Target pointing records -
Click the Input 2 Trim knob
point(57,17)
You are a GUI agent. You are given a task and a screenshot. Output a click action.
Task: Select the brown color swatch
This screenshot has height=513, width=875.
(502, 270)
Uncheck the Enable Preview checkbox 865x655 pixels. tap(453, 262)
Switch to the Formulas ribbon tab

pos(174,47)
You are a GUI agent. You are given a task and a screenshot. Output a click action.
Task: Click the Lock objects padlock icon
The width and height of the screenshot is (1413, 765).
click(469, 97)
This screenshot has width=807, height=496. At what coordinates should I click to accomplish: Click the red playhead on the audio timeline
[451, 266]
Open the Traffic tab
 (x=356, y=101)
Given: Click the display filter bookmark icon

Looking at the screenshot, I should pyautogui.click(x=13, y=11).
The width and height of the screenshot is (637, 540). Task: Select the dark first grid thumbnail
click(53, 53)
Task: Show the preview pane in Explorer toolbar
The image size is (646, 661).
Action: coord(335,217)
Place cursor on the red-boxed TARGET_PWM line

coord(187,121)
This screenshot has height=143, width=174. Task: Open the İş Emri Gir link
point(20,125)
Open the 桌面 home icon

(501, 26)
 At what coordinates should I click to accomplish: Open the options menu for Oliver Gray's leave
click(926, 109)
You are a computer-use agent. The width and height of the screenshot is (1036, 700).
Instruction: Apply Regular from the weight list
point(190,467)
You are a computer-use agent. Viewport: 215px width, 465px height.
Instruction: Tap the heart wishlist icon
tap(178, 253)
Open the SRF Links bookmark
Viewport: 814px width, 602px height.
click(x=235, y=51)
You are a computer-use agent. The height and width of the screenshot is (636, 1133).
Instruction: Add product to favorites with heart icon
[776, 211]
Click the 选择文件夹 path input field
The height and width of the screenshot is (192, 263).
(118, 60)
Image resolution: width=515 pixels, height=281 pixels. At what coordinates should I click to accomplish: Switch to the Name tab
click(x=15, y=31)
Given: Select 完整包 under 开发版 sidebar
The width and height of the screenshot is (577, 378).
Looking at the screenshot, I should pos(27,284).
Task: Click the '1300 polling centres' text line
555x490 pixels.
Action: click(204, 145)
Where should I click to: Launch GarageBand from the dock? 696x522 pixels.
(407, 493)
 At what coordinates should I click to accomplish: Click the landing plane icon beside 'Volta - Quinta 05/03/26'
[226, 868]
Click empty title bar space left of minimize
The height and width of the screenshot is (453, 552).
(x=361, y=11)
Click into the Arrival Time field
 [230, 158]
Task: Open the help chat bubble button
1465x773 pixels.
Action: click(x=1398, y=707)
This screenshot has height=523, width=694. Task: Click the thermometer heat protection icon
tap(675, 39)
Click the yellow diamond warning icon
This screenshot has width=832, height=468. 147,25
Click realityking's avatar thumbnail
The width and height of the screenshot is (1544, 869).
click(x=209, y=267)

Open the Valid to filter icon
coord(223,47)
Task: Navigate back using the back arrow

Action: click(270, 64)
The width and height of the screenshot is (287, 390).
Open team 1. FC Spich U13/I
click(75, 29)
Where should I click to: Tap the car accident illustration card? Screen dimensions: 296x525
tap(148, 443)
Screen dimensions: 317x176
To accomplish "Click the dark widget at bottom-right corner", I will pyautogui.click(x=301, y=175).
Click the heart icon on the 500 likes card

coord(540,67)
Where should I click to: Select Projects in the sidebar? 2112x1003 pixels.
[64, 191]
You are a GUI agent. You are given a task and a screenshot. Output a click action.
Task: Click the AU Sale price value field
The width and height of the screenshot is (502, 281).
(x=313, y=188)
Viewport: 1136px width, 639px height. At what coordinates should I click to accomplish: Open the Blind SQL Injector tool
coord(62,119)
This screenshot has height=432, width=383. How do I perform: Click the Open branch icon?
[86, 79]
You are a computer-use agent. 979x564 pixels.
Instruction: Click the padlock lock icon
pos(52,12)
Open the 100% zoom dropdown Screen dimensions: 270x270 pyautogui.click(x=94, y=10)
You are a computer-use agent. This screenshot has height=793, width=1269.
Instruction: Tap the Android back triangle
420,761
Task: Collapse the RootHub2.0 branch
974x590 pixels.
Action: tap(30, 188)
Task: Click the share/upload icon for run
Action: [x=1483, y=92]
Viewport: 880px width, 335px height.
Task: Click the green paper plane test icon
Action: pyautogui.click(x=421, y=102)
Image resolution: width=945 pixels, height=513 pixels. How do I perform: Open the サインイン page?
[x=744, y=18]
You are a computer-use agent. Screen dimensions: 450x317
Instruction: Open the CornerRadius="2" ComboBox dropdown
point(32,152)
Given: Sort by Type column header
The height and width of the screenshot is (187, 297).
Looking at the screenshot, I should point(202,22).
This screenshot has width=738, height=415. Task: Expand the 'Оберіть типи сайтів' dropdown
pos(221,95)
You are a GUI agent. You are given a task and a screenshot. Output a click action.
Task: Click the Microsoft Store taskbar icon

THE PROBLEM - Return every one of the records above, copying each line without any change.

CORRECT ANSWER -
Click the Input 2 Trim knob
point(57,17)
You are a GUI agent. You are given a task and a screenshot. Output a click action.
Task: Select the brown color swatch
This screenshot has height=513, width=875.
(502, 270)
Uncheck the Enable Preview checkbox 865x655 pixels. tap(453, 262)
Switch to the Formulas ribbon tab

pos(174,47)
You are a GUI agent. You are given a task and a screenshot. Output a click action.
Task: Click the Lock objects padlock icon
The width and height of the screenshot is (1413, 765).
click(469, 97)
This screenshot has width=807, height=496. At what coordinates should I click to accomplish: Click the red playhead on the audio timeline
[451, 266]
Open the Traffic tab
 (x=356, y=101)
Given: Click the display filter bookmark icon

Looking at the screenshot, I should pyautogui.click(x=13, y=11).
The width and height of the screenshot is (637, 540). Task: Select the dark first grid thumbnail
click(53, 53)
Task: Show the preview pane in Explorer toolbar
The image size is (646, 661).
Action: coord(335,217)
Place cursor on the red-boxed TARGET_PWM line

coord(187,121)
This screenshot has height=143, width=174. Task: Open the İş Emri Gir link
point(20,125)
Open the 桌面 home icon

(501, 26)
 At what coordinates should I click to accomplish: Open the options menu for Oliver Gray's leave
click(926, 109)
You are a computer-use agent. The width and height of the screenshot is (1036, 700).
Instruction: Apply Regular from the weight list
point(190,467)
You are a computer-use agent. Viewport: 215px width, 465px height.
Instruction: Tap the heart wishlist icon
tap(178, 253)
Open the SRF Links bookmark
Viewport: 814px width, 602px height.
click(x=235, y=51)
You are a computer-use agent. The height and width of the screenshot is (636, 1133).
Instruction: Add product to favorites with heart icon
[776, 211]
Click the 选择文件夹 path input field
The height and width of the screenshot is (192, 263).
(118, 60)
Image resolution: width=515 pixels, height=281 pixels. At what coordinates should I click to accomplish: Switch to the Name tab
click(x=15, y=31)
Given: Select 完整包 under 开发版 sidebar
The width and height of the screenshot is (577, 378).
Looking at the screenshot, I should pos(27,284).
Task: Click the '1300 polling centres' text line
555x490 pixels.
Action: click(204, 145)
Where should I click to: Launch GarageBand from the dock? 696x522 pixels.
(407, 493)
 At what coordinates should I click to accomplish: Click the landing plane icon beside 'Volta - Quinta 05/03/26'
[226, 868]
Click empty title bar space left of minimize
The height and width of the screenshot is (453, 552).
(x=361, y=11)
Click into the Arrival Time field
 [230, 158]
Task: Open the help chat bubble button
1465x773 pixels.
Action: click(x=1398, y=707)
This screenshot has height=523, width=694. Task: Click the thermometer heat protection icon
tap(675, 39)
Click the yellow diamond warning icon
This screenshot has width=832, height=468. 147,25
Click realityking's avatar thumbnail
The width and height of the screenshot is (1544, 869).
click(x=209, y=267)

Open the Valid to filter icon
coord(223,47)
Task: Navigate back using the back arrow

Action: click(270, 64)
The width and height of the screenshot is (287, 390).
Open team 1. FC Spich U13/I
click(75, 29)
Where should I click to: Tap the car accident illustration card? Screen dimensions: 296x525
tap(148, 443)
Screen dimensions: 317x176
To accomplish "Click the dark widget at bottom-right corner", I will pyautogui.click(x=301, y=175).
Click the heart icon on the 500 likes card

coord(540,67)
Where should I click to: Select Projects in the sidebar? 2112x1003 pixels.
[64, 191]
You are a GUI agent. You are given a task and a screenshot. Output a click action.
Task: Click the AU Sale price value field
The width and height of the screenshot is (502, 281).
(x=313, y=188)
Viewport: 1136px width, 639px height. At what coordinates should I click to accomplish: Open the Blind SQL Injector tool
coord(62,119)
This screenshot has height=432, width=383. How do I perform: Click the Open branch icon?
[86, 79]
You are a computer-use agent. 979x564 pixels.
Instruction: Click the padlock lock icon
pos(52,12)
Open the 100% zoom dropdown Screen dimensions: 270x270 pyautogui.click(x=94, y=10)
You are a computer-use agent. This screenshot has height=793, width=1269.
Instruction: Tap the Android back triangle
420,761
Task: Collapse the RootHub2.0 branch
974x590 pixels.
Action: tap(30, 188)
Task: Click the share/upload icon for run
Action: [x=1483, y=92]
Viewport: 880px width, 335px height.
Task: Click the green paper plane test icon
Action: pyautogui.click(x=421, y=102)
Image resolution: width=945 pixels, height=513 pixels. How do I perform: Open the サインイン page?
[x=744, y=18]
You are a computer-use agent. Screen dimensions: 450x317
Instruction: Open the CornerRadius="2" ComboBox dropdown
point(32,152)
Given: Sort by Type column header
The height and width of the screenshot is (187, 297).
Looking at the screenshot, I should point(202,22).
This screenshot has width=738, height=415. Task: Expand the 'Оберіть типи сайтів' dropdown
pos(221,95)
You are a GUI agent. You are given a task and a screenshot. Output a click action.
Task: Click the Microsoft Store taskbar icon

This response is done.